I giorni successivi sono di lavoro, intensi ma interessanti e passano in fretta.
Il venerdì sera il nostro collega giapponese che ci ha accompagnato e fatto da interprete mi lascia alla stazione di Inuyama, dove devo prendere un treno per Gifu. Ma prima passiamo di fianco al vecchio aeroporto di Nagoya, Komaki, che ora serve solo la base JASDF e una manciata di voli regionali esclusivamente di Fuji Dream Airlines con i suoi coloratissimi Embraer (ogni esemplare ha una livrea diversa).
Ci sarebbe anche un piccolo museo di aviazione, ma per mancanza di tempo punto ad altro... il mio collega mi chiede dei miei piani per l’indomani, e gli dico dell’altro museo a Kakamigahara. Salta fuori che lo conosce bene perché prima lavorava in Kawasaki lì vicino e che in passato ha pure volato come passeggero su un volo di collaudo di un CH-47 (“noisy and uncomfortable”, me lo descrive). Passiamo il resto del viaggio a parlare di aerei.

== Richiesta data ==
Secondo il segmento del documento, quale compagnia opera i voli regionali dall'aeroporto di Komaki?

== Materiale raccolto ==
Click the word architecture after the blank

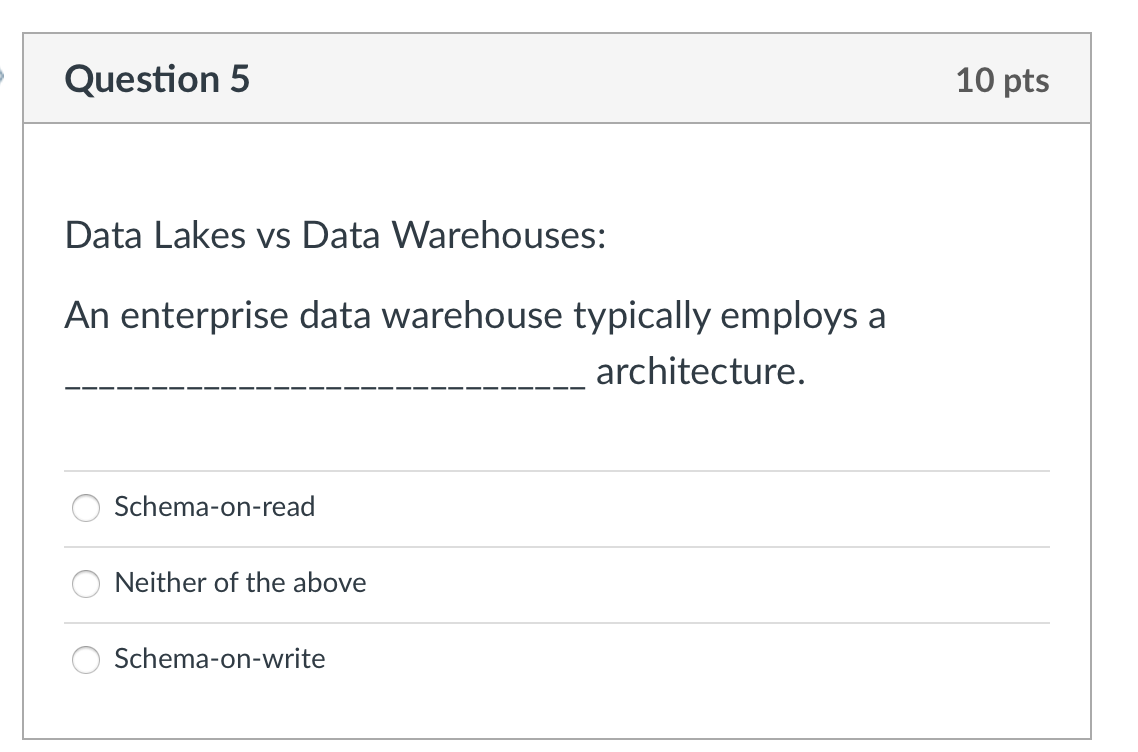(x=699, y=372)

== In risposta ==
Fuji Dream Airlines.